The titular story in Tombs, for instance, struck me as strangely poignant. I like the guilt of the hit and run seeping into the lives of the two siblings, and the ways that turned to paranoia as the plot went on. A kind of riff on The Tell Tale Heart, but with the supernatural becoming literal instead of psychological. Even just the image of the corpses turning into tombs is powerful, and the final reveal of the family is chilling in a way Ito often misses in his attempt to find scary. Thoroughly enjoyed.

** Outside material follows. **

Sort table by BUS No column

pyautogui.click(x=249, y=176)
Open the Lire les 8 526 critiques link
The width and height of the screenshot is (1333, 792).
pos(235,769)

On the other hand, you have the setup of Lovesickness and it's crossroads fortune obsessed town. Maybe it's just the fact it's a longer story, I probably would think better of the whole thing if it was just the first chapter. But it draws out the entire thing so much that not only does the metaphor lose it's punch but the meat and potatoes scares are lessened as well. I much rather would have read him expanding more on "The Bizarre Hikizuri Siblings," which seemed like his version of The Addams Family. His attempt at humor is sometimes real hit and miss (One of the stories in Tombs, "The Window Next Door," feels like an attempt at horror comedy that missed me completely. He really is the Japanese Stephen King, and that's his Lawnmower Man. {The short story about a goat man eating a lawn, not the Pierce Brosnan VR movie, though that is a classic in it's own right!}) but the Hikizura Siblings grabbed me. I'd check in on their miserable adventures every week.

I'm planning on getting his version of Frankenstein next time I go to the library, which I have read before and consider one of the best adaptations of Shelley's novel, as well as his illustrated version of No Longer Human. Maybe I'll even read Uzumaki for the upteenth time. This is what spooky season is all about, after all.